#### Problem requirements:
Find the line holding "Instruction: Click the" in the entries below. Give it again exactly, along with every line after it up to and including the line holding "This screenshot has width=1308, height=921.".

*** Extracted entries Section Begins ***

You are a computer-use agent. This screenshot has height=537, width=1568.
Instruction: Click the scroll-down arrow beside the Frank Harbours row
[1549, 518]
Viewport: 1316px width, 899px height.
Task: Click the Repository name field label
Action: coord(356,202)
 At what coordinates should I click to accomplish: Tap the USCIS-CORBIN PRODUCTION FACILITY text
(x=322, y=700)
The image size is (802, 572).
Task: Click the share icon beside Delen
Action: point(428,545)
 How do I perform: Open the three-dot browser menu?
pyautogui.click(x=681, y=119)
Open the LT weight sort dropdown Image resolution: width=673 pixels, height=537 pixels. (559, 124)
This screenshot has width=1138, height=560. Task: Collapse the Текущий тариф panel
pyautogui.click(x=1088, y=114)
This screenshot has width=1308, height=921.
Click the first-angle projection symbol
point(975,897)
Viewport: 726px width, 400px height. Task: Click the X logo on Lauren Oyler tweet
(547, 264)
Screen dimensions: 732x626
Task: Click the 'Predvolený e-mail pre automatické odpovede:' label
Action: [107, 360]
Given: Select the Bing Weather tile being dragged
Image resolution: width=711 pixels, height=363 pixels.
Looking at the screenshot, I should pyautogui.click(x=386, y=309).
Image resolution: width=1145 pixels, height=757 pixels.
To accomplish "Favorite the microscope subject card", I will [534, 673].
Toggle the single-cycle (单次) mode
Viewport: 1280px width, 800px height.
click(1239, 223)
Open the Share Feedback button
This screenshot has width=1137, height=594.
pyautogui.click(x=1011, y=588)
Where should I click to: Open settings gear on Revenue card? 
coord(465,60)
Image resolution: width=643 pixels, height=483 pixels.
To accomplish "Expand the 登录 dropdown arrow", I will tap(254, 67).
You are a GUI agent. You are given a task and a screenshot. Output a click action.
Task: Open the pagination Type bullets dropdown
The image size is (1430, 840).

*** Extracted entries Section Ends ***

#### Result:
Instruction: Click the scroll-down arrow beside the Frank Harbours row
[1549, 518]
Viewport: 1316px width, 899px height.
Task: Click the Repository name field label
Action: coord(356,202)
 At what coordinates should I click to accomplish: Tap the USCIS-CORBIN PRODUCTION FACILITY text
(x=322, y=700)
The image size is (802, 572).
Task: Click the share icon beside Delen
Action: point(428,545)
 How do I perform: Open the three-dot browser menu?
pyautogui.click(x=681, y=119)
Open the LT weight sort dropdown Image resolution: width=673 pixels, height=537 pixels. (559, 124)
This screenshot has width=1138, height=560. Task: Collapse the Текущий тариф panel
pyautogui.click(x=1088, y=114)
This screenshot has width=1308, height=921.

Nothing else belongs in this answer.